### EXTRACTED ENTRIES

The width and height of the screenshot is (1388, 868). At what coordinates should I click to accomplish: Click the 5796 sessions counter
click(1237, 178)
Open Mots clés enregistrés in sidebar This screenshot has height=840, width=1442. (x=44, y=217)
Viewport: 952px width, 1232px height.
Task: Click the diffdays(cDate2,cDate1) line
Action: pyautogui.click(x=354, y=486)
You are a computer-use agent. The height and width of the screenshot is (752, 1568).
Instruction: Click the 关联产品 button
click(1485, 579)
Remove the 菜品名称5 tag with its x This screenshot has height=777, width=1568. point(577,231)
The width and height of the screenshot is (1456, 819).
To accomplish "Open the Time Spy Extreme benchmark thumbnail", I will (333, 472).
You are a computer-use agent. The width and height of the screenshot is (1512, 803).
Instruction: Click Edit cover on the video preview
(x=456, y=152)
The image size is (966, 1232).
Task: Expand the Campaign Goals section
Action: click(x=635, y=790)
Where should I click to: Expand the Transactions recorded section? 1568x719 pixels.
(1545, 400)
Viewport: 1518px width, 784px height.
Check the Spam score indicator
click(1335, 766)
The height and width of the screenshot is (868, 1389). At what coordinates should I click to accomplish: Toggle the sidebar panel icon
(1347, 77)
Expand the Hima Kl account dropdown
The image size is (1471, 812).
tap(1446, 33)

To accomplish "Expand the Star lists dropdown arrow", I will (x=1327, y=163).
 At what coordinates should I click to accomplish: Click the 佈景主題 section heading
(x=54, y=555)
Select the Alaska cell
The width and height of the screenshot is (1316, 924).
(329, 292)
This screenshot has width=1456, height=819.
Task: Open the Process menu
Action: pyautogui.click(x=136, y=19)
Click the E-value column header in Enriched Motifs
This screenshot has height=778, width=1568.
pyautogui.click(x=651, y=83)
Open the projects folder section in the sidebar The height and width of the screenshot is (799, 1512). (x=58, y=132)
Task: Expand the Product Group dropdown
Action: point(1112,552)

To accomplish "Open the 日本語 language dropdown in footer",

### PROMPT
An exact reproduction of the material above is required.

### REPLY TO THE TASK
The width and height of the screenshot is (1388, 868). At what coordinates should I click to accomplish: Click the 5796 sessions counter
click(1237, 178)
Open Mots clés enregistrés in sidebar This screenshot has height=840, width=1442. (x=44, y=217)
Viewport: 952px width, 1232px height.
Task: Click the diffdays(cDate2,cDate1) line
Action: pyautogui.click(x=354, y=486)
You are a computer-use agent. The height and width of the screenshot is (752, 1568).
Instruction: Click the 关联产品 button
click(1485, 579)
Remove the 菜品名称5 tag with its x This screenshot has height=777, width=1568. point(577,231)
The width and height of the screenshot is (1456, 819).
To accomplish "Open the Time Spy Extreme benchmark thumbnail", I will (333, 472).
You are a computer-use agent. The width and height of the screenshot is (1512, 803).
Instruction: Click Edit cover on the video preview
(x=456, y=152)
The image size is (966, 1232).
Task: Expand the Campaign Goals section
Action: click(x=635, y=790)
Where should I click to: Expand the Transactions recorded section? 1568x719 pixels.
(1545, 400)
Viewport: 1518px width, 784px height.
Check the Spam score indicator
click(1335, 766)
The height and width of the screenshot is (868, 1389). At what coordinates should I click to accomplish: Toggle the sidebar panel icon
(1347, 77)
Expand the Hima Kl account dropdown
The image size is (1471, 812).
tap(1446, 33)

To accomplish "Expand the Star lists dropdown arrow", I will (x=1327, y=163).
 At what coordinates should I click to accomplish: Click the 佈景主題 section heading
(x=54, y=555)
Select the Alaska cell
The width and height of the screenshot is (1316, 924).
(329, 292)
This screenshot has width=1456, height=819.
Task: Open the Process menu
Action: pyautogui.click(x=136, y=19)
Click the E-value column header in Enriched Motifs
This screenshot has height=778, width=1568.
pyautogui.click(x=651, y=83)
Open the projects folder section in the sidebar The height and width of the screenshot is (799, 1512). (x=58, y=132)
Task: Expand the Product Group dropdown
Action: point(1112,552)

To accomplish "Open the 日本語 language dropdown in footer",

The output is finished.